Jamaican who testified in case against 'Dudus' fighting deportation from US


Jamaican who testified in case against 'Dudus' fighting deportation from US

Monday, September 09, 2019

Print this page Email A Friend!

An undocumented immigrant who helped the US Government bring down one of Jamaica's most notorious drug kingpins is fighting deportation, which he says is tantamount to a death sentence, the New York Daily News has reported.

According to the newspaper's report published on Saturday, the man, identified in court papers only as Sean B, was a cooperating witness in the case against Christopher “Dudus” Coke beginning in 2009, which made him a marked man. He was known in the gang as “Cowboy”.

“If I return to Jamaica, I am dead as soon as I get off the plane. I testified against one of the most powerful men in Jamaica,” the New York Daily News reports Sean B as saying in a sworn statement. “Being a snitch in Jamaica is one of the worst things you can do and I am branded as one for the rest of my life. I will be killed in Jamaica if I return.”

According to the Daily News, Sean B, once served as a general in Coke's Shower Posse.

The newspaper reports that New Jersey District Judge Kevin McNulty, in a written ruling last Monday, said: “Since (Sean's) testimony, his sister's house was burned down, the house of his children's mother was bombed, six of his cousins have been murdered, and his father was forced to flee the country.”

The life-or-death stakes were made clear during Sean's recent unwanted three-day return to Jamaica courtesy of the US Immigration and Customs Enforcement (ICE), the Daily news story said, explaining that on May 30 immigration agents put him on a private plane bound for Kingston before the US Government received a restraining order signed by McNulty blocking the deportation.

ROWS:

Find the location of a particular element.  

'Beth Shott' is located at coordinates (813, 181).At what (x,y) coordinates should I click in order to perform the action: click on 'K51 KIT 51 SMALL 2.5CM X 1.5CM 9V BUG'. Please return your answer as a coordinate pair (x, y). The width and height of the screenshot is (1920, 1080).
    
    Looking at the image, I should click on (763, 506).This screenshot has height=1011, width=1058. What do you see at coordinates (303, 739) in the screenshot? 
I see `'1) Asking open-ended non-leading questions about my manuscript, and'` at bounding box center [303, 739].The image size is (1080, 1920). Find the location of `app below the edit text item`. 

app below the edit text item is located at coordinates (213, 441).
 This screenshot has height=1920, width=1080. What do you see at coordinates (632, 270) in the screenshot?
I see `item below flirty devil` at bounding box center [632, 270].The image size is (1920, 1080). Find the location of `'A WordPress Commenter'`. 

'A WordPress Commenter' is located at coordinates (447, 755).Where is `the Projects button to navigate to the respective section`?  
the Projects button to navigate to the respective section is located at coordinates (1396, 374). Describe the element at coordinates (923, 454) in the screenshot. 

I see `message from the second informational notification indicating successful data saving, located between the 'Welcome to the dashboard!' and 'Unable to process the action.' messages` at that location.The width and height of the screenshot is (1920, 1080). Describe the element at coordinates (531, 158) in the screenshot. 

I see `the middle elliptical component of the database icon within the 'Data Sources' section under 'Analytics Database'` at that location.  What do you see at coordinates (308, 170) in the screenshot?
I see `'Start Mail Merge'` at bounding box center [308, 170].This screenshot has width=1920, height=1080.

OBJECTIVE A:
In the news article, what gang nickname was Sean B known by?
OBJECTIVE B:
Reproduce the part of the news article that begins at the words "The life-or-death stakes" and stops after "blocking the deportation.".

WRITTEN ANSWER A:
He was known as "Cowboy."

WRITTEN ANSWER B:
The life-or-death stakes were made clear during Sean's recent unwanted three-day return to Jamaica courtesy of the US Immigration and Customs Enforcement (ICE), the Daily news story said, explaining that on May 30 immigration agents put him on a private plane bound for Kingston before the US Government received a restraining order signed by McNulty blocking the deportation.